Every line in the entries where "computer" is found should be copied.

Saved entries
• • •

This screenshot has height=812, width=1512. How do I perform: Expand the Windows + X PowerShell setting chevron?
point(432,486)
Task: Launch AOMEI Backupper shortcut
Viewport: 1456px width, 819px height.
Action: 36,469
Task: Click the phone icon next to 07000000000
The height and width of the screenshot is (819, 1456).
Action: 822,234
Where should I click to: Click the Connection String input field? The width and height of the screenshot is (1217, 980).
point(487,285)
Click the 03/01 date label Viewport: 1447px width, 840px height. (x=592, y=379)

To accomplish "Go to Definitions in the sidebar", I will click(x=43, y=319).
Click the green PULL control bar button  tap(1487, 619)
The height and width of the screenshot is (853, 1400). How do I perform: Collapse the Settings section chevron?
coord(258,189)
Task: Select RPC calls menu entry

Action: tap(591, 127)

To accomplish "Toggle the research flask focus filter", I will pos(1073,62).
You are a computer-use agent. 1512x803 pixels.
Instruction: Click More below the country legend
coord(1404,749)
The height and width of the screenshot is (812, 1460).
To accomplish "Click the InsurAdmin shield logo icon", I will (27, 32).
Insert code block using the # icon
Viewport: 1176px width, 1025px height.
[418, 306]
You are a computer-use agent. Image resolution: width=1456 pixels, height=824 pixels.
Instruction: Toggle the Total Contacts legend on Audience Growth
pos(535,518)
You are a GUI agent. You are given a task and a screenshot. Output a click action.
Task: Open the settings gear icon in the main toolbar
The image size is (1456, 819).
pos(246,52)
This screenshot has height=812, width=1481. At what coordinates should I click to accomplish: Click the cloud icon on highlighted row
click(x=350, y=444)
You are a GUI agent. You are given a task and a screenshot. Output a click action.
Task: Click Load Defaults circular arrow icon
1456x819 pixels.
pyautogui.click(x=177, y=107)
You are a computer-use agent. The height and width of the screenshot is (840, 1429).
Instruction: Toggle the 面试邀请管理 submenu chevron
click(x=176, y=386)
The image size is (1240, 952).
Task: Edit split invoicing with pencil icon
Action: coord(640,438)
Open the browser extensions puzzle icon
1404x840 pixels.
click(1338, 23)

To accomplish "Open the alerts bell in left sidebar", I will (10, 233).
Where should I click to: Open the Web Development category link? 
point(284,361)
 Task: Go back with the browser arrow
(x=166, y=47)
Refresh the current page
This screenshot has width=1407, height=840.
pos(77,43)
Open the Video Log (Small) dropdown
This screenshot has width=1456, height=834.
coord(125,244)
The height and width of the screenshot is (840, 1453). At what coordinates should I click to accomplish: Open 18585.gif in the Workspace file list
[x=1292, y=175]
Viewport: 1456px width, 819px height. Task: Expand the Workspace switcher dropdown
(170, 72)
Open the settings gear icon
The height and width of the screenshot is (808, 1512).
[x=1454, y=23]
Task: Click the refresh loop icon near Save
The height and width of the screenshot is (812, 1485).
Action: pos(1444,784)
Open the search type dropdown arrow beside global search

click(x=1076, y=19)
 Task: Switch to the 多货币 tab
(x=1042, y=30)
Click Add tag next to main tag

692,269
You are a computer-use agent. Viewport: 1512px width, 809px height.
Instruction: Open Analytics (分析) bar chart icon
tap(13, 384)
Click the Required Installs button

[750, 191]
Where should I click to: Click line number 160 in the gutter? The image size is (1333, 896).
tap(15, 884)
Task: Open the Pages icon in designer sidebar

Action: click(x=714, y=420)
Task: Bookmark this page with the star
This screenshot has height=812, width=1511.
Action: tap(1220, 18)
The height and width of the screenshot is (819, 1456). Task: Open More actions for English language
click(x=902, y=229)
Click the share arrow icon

• • •

Answer section:
You are a computer-use agent. 1512x803 pixels.
You are a computer-use agent. Image resolution: width=1456 pixels, height=824 pixels.
You are a computer-use agent. The height and width of the screenshot is (840, 1429).
You are a computer-use agent. Viewport: 1512px width, 809px height.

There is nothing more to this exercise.